Grant Works to Prevent Kids’ Exposure to Violence

The U.S. Department of Justice, Office of Justice Programs and the Office of Juvenile Justice and Delinquency Prevention is offering a grant for the Defending Childhood Technical Assistance program. This project provides support to prevent and reduce the effects of kid’s exposure to violence. The deadline for this grant is July 11, 2011 at 11:59 P.M. E.S.T.

 

Supreme Court Strikes Down Ban on Sale of Violent Video Games to Children

The U.S. Supreme Court Monday struck down a California law banning the sale of violent video games to children in a 7-to-2 decision.  The majority opinion in Brown v. Entertainment Merchants Association, written by Justice Antonin Scalia, equated video game content with that of books and films.

“Like the protected books, plays and movies that preceded them, video games communicate ideas — and even social messages — through many familiar literary devices (such as characters, dialogue, plot and music) and through features distinctive to the medium (such as the player’s interaction with the virtual world),” Justice Scalia wrote. “That suffices to confer First Amendment protection.”

Justice Scalia wrote that violence in literature and art have never been subject to government regulation. “Grimm’s Fairy Tales, for example, are grim indeed,” he wrote. The California law defined violent video games as “patently offensive” when “the range of options available to a player includes killing, maiming, dismembering or sexually assaulting an image of a human being” and lacked “serious literary, artistic, political or scientific value. Stores that sold violent video games to minors would have been subject to $1,000 fines.

Fighting Gang Violence with Research and Empirical Evidence

ORLANDO, Fla, – Frontline practitioners working on gang prevention, intervention and suppression are gathered this week for the National Gang Symposium in Orlando, Fla. For prevention, think of the Boys & Girls Club. For intervention, think of the Los Angeles-based Homeboy Industries, whose motto is “nothing stops a bullet like a job.” And for suppression, well, of course, think of the police. The number crunchers from the National Gang Center, using their own just released data, are telling symposium attendees today that gangs remain a substantial problem in the nation. However, gang levels are lower than the peak levels in the mid-1990s, and law enforcement agencies reported gang activity in their jurisdictions at about the same levels for five straight years – all this during a time when overall violence is way down.
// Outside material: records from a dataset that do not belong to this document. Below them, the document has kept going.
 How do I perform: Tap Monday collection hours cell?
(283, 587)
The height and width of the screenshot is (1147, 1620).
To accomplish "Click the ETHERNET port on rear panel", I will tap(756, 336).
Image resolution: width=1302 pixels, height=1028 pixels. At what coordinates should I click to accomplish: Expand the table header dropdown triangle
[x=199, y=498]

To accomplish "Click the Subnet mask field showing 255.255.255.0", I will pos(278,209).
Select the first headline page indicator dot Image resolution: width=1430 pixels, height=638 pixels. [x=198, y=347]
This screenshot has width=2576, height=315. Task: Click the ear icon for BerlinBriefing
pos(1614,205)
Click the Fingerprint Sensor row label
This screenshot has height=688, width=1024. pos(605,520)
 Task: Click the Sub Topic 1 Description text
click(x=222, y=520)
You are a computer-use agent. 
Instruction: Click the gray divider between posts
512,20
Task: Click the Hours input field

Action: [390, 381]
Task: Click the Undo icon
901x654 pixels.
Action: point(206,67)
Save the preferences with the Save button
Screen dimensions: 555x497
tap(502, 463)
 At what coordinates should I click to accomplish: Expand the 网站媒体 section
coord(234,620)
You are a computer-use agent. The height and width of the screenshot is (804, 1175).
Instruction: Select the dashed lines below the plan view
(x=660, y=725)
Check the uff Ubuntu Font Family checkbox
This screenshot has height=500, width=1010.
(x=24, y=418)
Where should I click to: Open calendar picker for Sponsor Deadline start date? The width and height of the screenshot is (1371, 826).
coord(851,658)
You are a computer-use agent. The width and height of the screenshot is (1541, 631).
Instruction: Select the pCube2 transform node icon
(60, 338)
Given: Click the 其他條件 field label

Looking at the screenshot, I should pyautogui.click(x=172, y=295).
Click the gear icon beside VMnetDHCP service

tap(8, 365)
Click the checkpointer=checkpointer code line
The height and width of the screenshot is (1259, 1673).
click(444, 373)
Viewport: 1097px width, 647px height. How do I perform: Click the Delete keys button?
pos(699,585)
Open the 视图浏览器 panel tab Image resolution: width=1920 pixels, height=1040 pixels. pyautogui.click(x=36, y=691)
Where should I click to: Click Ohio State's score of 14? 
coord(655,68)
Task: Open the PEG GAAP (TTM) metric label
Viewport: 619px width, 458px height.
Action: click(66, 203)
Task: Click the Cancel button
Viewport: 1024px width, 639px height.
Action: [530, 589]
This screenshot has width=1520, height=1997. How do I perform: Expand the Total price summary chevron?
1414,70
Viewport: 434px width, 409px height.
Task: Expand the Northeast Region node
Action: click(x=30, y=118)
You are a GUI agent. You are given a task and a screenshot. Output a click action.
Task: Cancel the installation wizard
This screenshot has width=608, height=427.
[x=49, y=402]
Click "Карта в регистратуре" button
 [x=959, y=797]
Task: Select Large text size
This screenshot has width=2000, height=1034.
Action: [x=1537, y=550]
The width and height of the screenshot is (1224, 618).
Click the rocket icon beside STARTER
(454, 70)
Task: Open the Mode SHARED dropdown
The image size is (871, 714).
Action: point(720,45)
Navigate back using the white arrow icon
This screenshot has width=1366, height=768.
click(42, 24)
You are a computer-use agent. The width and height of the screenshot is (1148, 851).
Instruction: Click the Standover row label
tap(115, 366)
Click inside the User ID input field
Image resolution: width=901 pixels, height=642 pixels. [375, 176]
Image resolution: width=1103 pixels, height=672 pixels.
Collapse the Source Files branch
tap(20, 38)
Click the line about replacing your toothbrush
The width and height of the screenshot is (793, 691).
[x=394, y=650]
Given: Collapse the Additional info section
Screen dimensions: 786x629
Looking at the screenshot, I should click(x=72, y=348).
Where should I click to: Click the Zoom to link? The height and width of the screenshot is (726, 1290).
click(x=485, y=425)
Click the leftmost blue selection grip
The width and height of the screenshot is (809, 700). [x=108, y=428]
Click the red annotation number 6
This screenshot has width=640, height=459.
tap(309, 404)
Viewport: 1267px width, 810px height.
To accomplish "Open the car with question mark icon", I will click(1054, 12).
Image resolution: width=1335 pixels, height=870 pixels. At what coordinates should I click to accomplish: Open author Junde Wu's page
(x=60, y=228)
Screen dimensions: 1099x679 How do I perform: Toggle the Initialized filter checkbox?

Grant Supports Men Who Oppose Violence Against Kids

The U.S. Department of Justice and the Office on Violence Against Woman is offering the Engaging Men in Preventing Sexual Assault, Domestic Violence, Dating Violence, and Stalking Program. This Program assists the movement to end violence against women by including men. A recent national poll indicated that 73 percent of men feel they can help reduce domestic violence and sexual assault. This is the first program that supports projects that help raise awareness in the critical roles that men play in prevention of violence against women and girls. The aim is to help develop new male leaders who will speak and act to oppose violence against women. The deadline for this grant is June 30, 2011.